Das Privileg, dauerhaft in einer gewählten Demokratie zu leben, werde aber nicht nur von den Politikern aufrechterhalten, sondern vor allem von einer freien Bürgerbeteiligung freier Menschen. „Hier treffe ich die Bürger, das ist meine schönste Freude bei dieser Rundreise durch Rheinland-Pfalz. Ich fühle mich beschenkt“, sagt Gauck. Ob er bei seiner Rundreise denn auch etwas von den Problemen der Menschen mitbekommt, wird Gauck bei seiner nächsten Station, im Weingut Wasem in Ingelheim, gefragt. Viele Menschen klagten über die schlechten wirtschaftlichen Verhältnisse, antwortet der Bundespräsident und spannt sogleich den Bogen zu Europa: „Wenn man wirtschaftlich erfolgreich sein will, muss man etwas wagen. Wir müssen noch ein wenig länger Geduld haben mit den Spannungen auf dem Währungssektor und dürfen nicht so tun, als wäre der Gedanke Europa schon gestorben. Wir müssen stattdessen Kraft beziehen aus dem, was wir geleistet haben“, sagte Gauck.

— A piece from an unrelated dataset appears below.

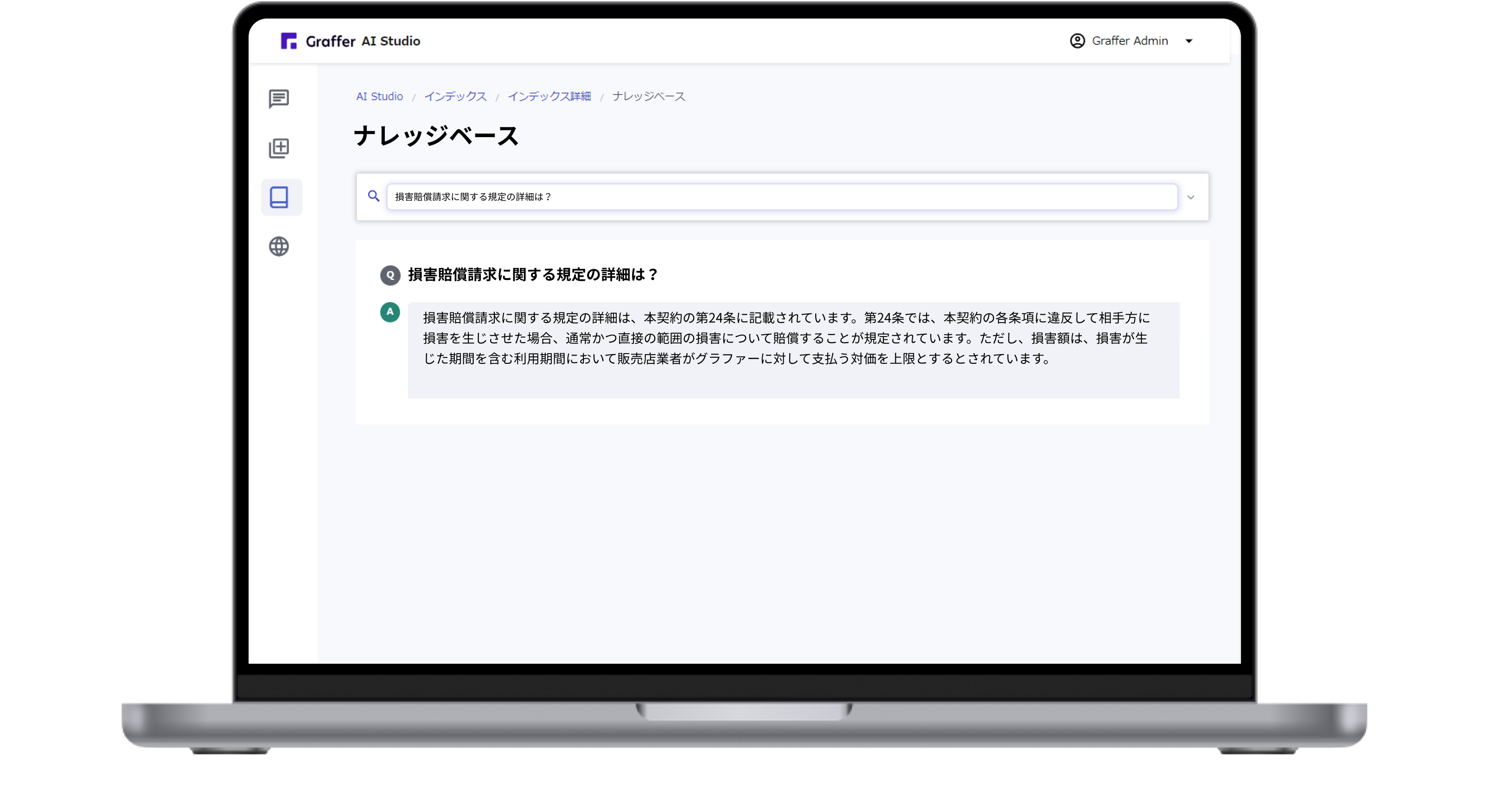Click the green A answer badge
Screen dimensions: 1488x812
[x=390, y=312]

Ein wenig länger Geduld haben, das Thema ist durch für die Bürgerinitiative gegen Bahnlärm im Rheintal. Mit großen Transparenten „Bahnlärm macht krank“ wird der Bundespräsident in Oberwesel empfangen.

Kein Rheinbesuch ohne Bahnlärm

Neben dem Bad in der Menge, die Joachim Gauck und Daniela Schadt mit großem Jubel empfängt, nimmt sich der Bundespräsident Zeit und spricht mit dem BI-Vorsitzenden Willi Pusch. Der überreicht ihm eine Resolution, in der die Bürgerinitiative Sofortmaßnahmen fordert: Tempolimit von 50 km/h, Nachtfahrverbot für Güterzüge mit alten Waggons und die Ausrüstung der Züge mit modernen, leiseren Bremsen, lauten die Forderungen in der Resolution.

„Das Wichtigste ist natürlich der Einstieg in eine Neubaustrecke“, fordert Willi Pusch. Der Bundespräsident verspricht, die Resolution an Bundesverkehrsminister Ramsauer und Kanzlerin Merkel weiterzuleiten, bevor er an Bord der „Mainz“ geht und, begleitet von der amtierenden „Loreley“ Julia Hißnauer und der Mittelrhein-Weinkönigin Ramona Kappus, am berühmten Loreley-Felsen vorbei in Richtung Boppard schippert. Dort wartet die nächste Station seines Besuchs, der größte Arbeitgeber im Rhein-Hunsrück-Kreis: Bomag, Weltmarktführer auf dem Sektor der Verdichtungstechnik. Von dort geht es zum Abschluss nach Rolandseck ins Arp Museum – und natürlich zu einem Empfang mit Bürgern.